First I will start with AES-CTR. This is a mode which turns a block cipher into a stream cipher. Since AES has a 128-bit block size, the output of the primitive is in blocks of 16 bytes. If you have a 3 byte message, 3 bytes is kept from that block to encrypt the plaintext via XOR. A broken implementation may not truncate. CTR requires a Nonce, which is generally included with the ciphertext and is usually 96-bits (12 bytes) in length, making that final message length 15 bytes. Salsa and ChaCha also require a Nonce.
Other variants of CTR mode include the authenticated GCM, which would then add an authentication tag to the ciphertext, at an implementation defined length.
Nonces and authentication tags are generally a multiple of 8 bits, so if you are encrypting a byte string, you should end up with one. Other data required to decrypt the message may be concatenated to the ciphertext, such as KDF iteration counts and salts, cipher or KDF identifiers, and message sequence identifiers. If an authenticated mode is used, and these are processed as additionally authenticated data, they are required to decrypt as per specification, even though without them you may still be able to recover the plaintext. Additionally authenticated data may included something that is not part of the ciphertext, such as the email or IP address of the sender.

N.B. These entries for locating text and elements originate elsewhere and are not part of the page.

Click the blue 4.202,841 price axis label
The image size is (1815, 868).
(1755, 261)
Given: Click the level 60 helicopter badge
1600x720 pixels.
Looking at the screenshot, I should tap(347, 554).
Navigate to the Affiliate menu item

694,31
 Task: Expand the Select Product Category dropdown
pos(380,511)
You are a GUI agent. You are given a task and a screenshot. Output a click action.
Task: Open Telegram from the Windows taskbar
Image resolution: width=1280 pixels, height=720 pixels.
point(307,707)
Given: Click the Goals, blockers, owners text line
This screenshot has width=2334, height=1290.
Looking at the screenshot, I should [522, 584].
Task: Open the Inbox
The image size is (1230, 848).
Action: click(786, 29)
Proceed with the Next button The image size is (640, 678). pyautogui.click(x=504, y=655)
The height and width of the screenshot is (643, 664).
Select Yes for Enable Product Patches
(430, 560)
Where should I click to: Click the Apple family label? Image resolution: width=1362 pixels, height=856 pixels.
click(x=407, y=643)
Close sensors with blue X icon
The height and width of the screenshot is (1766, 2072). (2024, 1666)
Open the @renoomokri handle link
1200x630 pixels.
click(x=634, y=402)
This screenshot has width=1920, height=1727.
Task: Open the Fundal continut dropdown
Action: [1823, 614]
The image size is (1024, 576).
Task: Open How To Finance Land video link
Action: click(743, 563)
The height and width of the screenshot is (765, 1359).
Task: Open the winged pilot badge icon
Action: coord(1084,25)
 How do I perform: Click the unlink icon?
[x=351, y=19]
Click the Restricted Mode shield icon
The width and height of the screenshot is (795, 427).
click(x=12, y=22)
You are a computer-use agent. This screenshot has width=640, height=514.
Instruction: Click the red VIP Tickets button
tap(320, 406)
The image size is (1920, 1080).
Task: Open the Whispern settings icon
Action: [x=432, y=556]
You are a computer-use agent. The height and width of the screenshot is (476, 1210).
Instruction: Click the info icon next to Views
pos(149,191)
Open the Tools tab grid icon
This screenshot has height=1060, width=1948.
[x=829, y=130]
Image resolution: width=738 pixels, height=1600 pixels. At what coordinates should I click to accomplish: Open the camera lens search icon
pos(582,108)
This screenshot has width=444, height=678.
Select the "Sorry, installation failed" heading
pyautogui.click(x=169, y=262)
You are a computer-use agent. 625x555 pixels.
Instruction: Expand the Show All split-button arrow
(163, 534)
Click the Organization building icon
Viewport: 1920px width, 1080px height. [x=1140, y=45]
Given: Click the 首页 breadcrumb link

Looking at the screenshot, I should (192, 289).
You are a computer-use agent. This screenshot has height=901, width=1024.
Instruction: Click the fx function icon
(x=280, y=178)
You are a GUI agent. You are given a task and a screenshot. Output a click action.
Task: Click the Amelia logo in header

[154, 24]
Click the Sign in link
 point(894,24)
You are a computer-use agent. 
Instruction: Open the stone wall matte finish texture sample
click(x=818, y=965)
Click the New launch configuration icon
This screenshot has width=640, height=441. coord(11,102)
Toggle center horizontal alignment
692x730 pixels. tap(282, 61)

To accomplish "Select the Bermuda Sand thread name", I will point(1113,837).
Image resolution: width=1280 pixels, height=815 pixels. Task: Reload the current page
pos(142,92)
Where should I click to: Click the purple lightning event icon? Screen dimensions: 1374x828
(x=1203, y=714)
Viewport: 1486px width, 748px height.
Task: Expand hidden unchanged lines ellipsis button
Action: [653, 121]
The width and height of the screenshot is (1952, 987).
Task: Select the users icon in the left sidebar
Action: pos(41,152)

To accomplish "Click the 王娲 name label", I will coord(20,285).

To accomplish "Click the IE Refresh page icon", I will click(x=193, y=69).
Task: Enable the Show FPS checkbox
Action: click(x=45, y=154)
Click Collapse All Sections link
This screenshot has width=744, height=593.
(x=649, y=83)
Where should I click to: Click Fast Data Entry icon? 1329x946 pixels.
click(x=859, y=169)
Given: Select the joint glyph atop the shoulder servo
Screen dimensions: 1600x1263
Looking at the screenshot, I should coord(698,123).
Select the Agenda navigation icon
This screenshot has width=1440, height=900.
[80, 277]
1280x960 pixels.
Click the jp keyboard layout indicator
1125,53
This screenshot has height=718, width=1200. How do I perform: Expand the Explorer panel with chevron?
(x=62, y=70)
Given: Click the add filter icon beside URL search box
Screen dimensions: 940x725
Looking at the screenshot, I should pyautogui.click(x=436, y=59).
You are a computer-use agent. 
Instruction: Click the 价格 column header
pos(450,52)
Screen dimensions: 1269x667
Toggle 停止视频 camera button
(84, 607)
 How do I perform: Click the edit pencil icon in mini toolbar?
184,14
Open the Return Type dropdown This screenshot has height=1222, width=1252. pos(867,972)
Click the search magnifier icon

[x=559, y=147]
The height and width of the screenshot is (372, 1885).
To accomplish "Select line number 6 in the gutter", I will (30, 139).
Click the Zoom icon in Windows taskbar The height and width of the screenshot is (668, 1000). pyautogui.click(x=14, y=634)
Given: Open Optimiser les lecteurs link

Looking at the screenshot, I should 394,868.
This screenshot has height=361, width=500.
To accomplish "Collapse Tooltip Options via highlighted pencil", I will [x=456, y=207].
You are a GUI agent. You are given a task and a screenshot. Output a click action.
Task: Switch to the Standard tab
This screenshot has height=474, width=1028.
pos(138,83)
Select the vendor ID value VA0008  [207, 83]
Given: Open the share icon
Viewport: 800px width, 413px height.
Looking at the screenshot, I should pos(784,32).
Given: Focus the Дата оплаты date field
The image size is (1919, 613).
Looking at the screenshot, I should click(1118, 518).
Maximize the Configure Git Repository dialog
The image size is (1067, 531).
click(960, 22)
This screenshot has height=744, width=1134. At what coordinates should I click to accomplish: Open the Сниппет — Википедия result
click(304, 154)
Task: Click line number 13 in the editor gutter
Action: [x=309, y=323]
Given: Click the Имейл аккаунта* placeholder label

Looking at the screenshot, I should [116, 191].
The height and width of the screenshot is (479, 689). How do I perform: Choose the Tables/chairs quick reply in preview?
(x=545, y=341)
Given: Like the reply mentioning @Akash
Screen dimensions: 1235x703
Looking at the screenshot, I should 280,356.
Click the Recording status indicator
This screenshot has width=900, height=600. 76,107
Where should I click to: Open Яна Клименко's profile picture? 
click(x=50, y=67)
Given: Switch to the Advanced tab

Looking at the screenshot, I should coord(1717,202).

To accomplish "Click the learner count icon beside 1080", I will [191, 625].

Some stream ciphers do not explicitly require a Nonce, but they may be processed as part of the key, and still need to be included with the ciphertext.
Various implementations may obfuscate or operate on the plaintext prior to encryption. Plaintext compression can substantially change the ciphertext size, or may have no effect at all, depending on the content. Obfuscation may pad the entire message to 140 bytes, so it can then be plaintext encoded to fill an entire SMS message, hiding the true message size.